Well Hallelujah!!! At last.
Thank you so much for this, Professor Emeritus. And NO.
Doubt it s in time to save us now but maybe a young mind or two will be inspired to get up and turn things back again down the road.
Maybe even a brainwashed journo will reflect and come to Heysus.
It s been so horrifying that this happened in total silence.
Oops Professor Emerita. It s been a loong time since my last Latin class.
Excellent article, totally agree. It was unfortunate that the Trudeau Liberals did not spend any time challenging Pierre "Snake Oil Salesman" Poilievre to prove to Canadians his disinformation was fact in the HoC. You know that Pee Pee would have continued to sidestep any challenge which would have exposed his disinformation campaign. In addition, an investigation should have been done of the social media platform sources that only mirrored the same disinformation almost word for word and exposed that the CPC was behind them.
I have said from day one, that Stephen Harper's "International Democrat Union" (IDU) should be flagged as a terrorist organization for inflicting the similar disinformation around the globe and interferring in free elections everywhere. The IDU is behind much of the disinformation that Pee Pee spews.
And I was having such a relaxing morning (attending a webinar on electricity demand-side flexibility) until I encountered this "kitchen sink" article! I say "kitchen sink" because, I think, one really has to approach our predicament "in the whole" (360-degree... choose your metaphor) and this article, to my mind, suggests the author may be of similar mind.

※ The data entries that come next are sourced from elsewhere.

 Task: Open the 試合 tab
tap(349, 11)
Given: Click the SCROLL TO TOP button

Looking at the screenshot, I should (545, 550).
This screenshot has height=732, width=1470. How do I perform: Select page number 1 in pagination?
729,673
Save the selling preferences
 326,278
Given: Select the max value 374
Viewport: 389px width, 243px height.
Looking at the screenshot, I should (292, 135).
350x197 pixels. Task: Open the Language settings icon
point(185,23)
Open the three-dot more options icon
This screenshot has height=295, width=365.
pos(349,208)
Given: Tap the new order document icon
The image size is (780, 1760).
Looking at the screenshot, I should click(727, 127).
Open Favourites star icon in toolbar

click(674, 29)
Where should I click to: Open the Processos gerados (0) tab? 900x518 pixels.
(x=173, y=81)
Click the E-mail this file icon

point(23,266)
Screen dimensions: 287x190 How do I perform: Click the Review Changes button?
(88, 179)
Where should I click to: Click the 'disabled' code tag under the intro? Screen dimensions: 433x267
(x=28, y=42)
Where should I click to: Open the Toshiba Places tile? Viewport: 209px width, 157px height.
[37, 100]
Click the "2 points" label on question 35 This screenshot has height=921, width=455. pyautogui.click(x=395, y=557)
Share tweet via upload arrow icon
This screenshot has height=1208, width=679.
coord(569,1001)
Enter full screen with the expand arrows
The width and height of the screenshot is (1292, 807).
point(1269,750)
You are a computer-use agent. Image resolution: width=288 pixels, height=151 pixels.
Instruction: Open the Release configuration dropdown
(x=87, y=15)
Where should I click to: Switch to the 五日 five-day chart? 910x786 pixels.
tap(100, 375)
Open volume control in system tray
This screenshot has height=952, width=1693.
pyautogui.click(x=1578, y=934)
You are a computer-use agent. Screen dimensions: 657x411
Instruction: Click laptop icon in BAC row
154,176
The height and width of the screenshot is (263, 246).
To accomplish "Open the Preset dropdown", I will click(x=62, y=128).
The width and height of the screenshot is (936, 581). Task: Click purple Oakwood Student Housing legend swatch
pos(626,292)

This isn't a comprehensive response -- though the article is certainly deserving of a considered response from everyone -- because I haven't yet digested the entire article, but I did want to say "bravo" while offering one criticism.
The author doesn't mention that federal governments, just like a container of tasty yogurt at the supermarket, apparently have an empirically natural, best before date. Doesn't matter if the yogurt is blueberry, strawberry, peach, or mmm... green smoothie, "sunny ways" or "muddy waters", there is a natural lifespan. Trudeau père; Mulroney; Chrétien; Harper, now Trudeau fils. I have no idea if Trudeau actuel would be in better shape even if he hadn't renegued on electoral reform, or had avoided the Wilson-Raybould/ Philpott affair, hadn't bought and rebuilt the absurd TMX pipeline or, indeed, had shown plus sage, sartorial sense on his visit to India; history suggests it may not have mattered (thought it is important to mention that Trudeau père accomplished his constitutional/ charter work only after his resurrection, which extended his b.b. date).
Oh, and I also appreciate the link to the available-at-no-cost book, "Regime of Obstruction:
How Corporate Power Blocks Energy Democracy". But, I do note that obstruction, manipulation and capture of politicians, civil servants and public policy by commercial (or more abstractly: monied) interests is an enormous problem in many governments, today; apart from the total fossil capture of Alberta and Saskatchewan governments, witness DFO corruption vis-a-vis open-net fish farms; Ontario and BC policy support for fossil gas; federal gov't corruption vis-a-vis the entire chemical industry, as exemplified with pesticide regulation.
I hope I have the time to provide a more thorough response, if only to show that I've thought through the many realities presented by Prof. Adkin in this meaty piece.